We have created an internal workgroup that is closely examining these suggestions and developing options to improve Part 83. The workgroup is also considering processes to implement 25 U.S.C. § 473a, also known as the Alaska amendment to the Indian Reorganization Act (IRA) of 1934, which provides that groups of Indians in Alaska not recognized prior to 1936 may organize under the IRA if they satisfy certain criteria.

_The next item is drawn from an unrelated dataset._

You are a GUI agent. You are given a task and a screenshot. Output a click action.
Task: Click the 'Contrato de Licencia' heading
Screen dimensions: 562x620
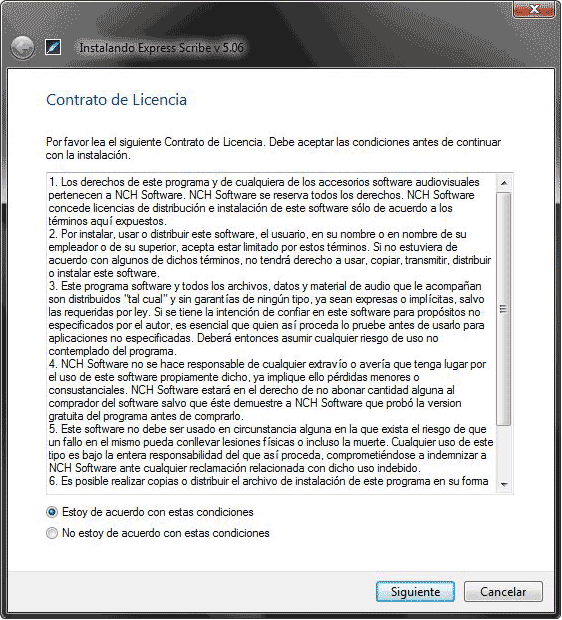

The Department is working toward a goal of distributing a discussion draft of the Part 83 regulation this Spring.We plan to make the discussion draft available to the public for comment, to consult with federally recognized tribes and to meet with non-federally recognized groups for their input.Following this first round of consultation and public input, we will further revise the draft to address comments received and then prepare a proposed rule for publication in the Federal Register.This will open a second round of consultation and the formal comment period to allow for further refining of the regulations prior to publication as a final rule.The timing for publication of a final rule depends upon the volume and complexity of comments and revisions necessary to address those comments, but our ultimate goal is to have a final rule published in 2014.